**Work to be completed:** In the items below, change every "screenshot" to "screen capture" and keep all other text the same.

** BEGIN Material for this task **

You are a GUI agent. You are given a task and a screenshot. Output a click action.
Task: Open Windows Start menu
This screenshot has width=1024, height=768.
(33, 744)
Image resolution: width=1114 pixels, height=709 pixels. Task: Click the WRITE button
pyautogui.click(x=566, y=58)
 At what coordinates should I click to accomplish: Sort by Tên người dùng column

** END Material for this task **

**Answer to this task:**
You are a GUI agent. You are given a task and a screen capture. Output a click action.
Task: Open Windows Start menu
This screen capture has width=1024, height=768.
(33, 744)
Image resolution: width=1114 pixels, height=709 pixels. Task: Click the WRITE button
pyautogui.click(x=566, y=58)
 At what coordinates should I click to accomplish: Sort by Tên người dùng column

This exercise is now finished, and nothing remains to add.